Kegiatan dibuka oleh Asisten III Bidang Administrasi Umum Sekretariat Kabupaten Mahakam Ulu, Kristina Tebing, yang mewakili Bupati Mahulu Angela Idang Belawan.
Turut hadir Wakil Ketua I DPRD Mahulu Nor Lili Bulan, anggota Komisi II DPRD Mahulu, Tim TP3D Mahulu, perangkat daerah terkait, serta Ketua Tim Lembaga Pengembangan Kerja Sama dan Usaha (LPKU) ITN Malang, Maranatha Wijayaningtyas.

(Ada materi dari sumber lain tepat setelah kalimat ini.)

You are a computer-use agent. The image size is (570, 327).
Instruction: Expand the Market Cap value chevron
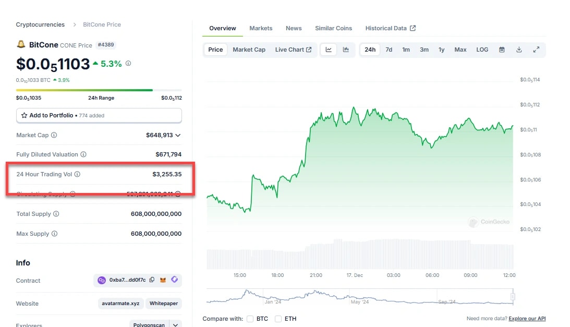pos(178,135)
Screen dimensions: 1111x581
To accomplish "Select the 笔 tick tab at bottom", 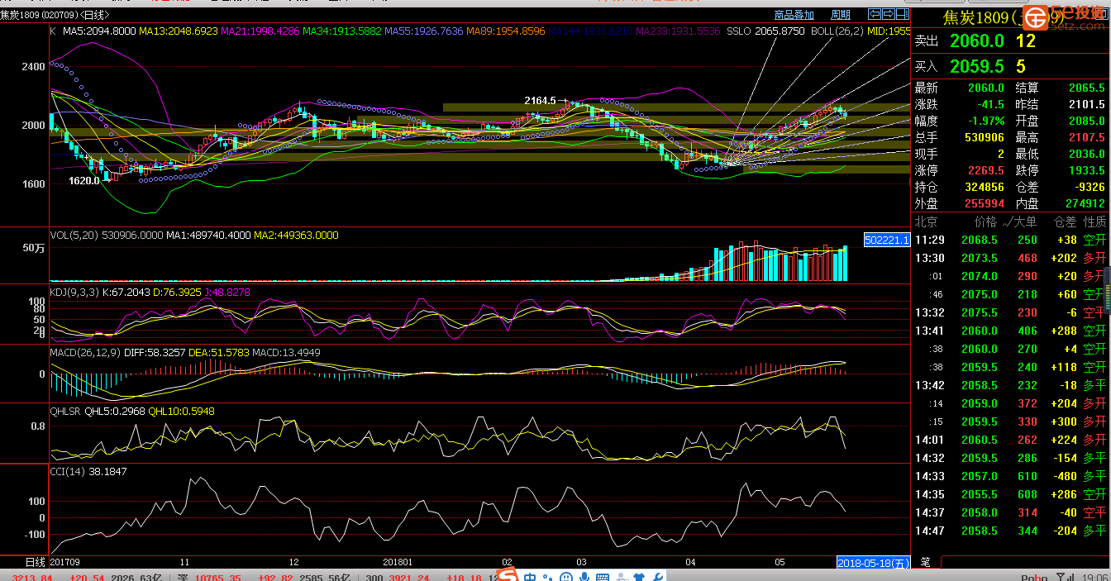I will tap(925, 562).
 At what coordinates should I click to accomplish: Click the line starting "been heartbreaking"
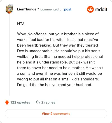[x=57, y=45]
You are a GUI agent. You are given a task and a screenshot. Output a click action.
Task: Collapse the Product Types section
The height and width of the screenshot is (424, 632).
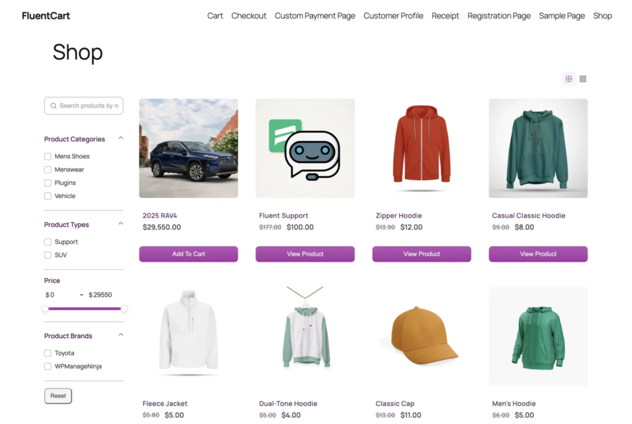point(121,225)
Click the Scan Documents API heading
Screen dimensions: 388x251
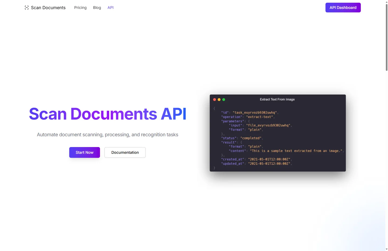(x=108, y=114)
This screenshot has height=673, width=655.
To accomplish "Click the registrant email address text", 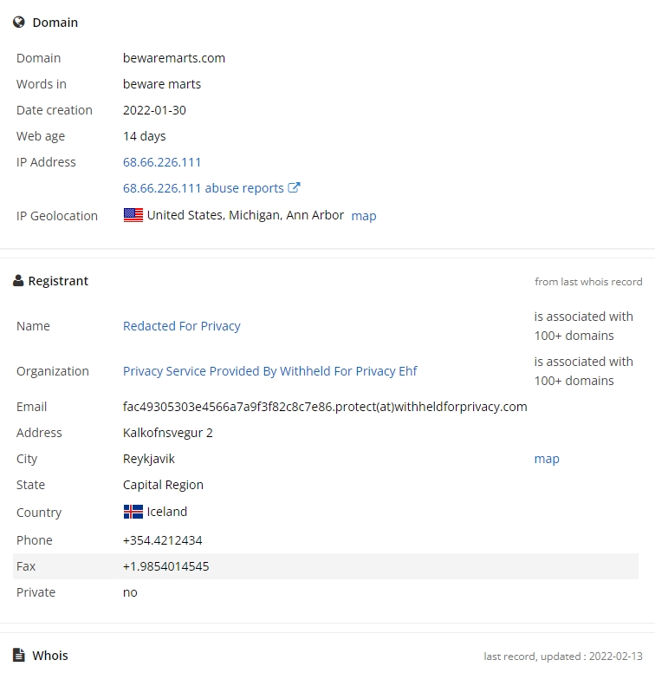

Dalam sambutan Bupati yang dibacakan Kristina Tebing, disebutkan bahwa pengembangan Sentra Pariwisata Batoq Tenevang merupakan salah satu program strategis pemerintah daerah untuk mendorong pertumbuhan ekonomi masyarakat sekaligus meningkatkan daya saing Kabupaten Mahakam Ulu.
Menurutnya, kepastian status lahan menjadi faktor penting agar pembangunan dapat berlangsung tanpa hambatan hukum di kemudian hari.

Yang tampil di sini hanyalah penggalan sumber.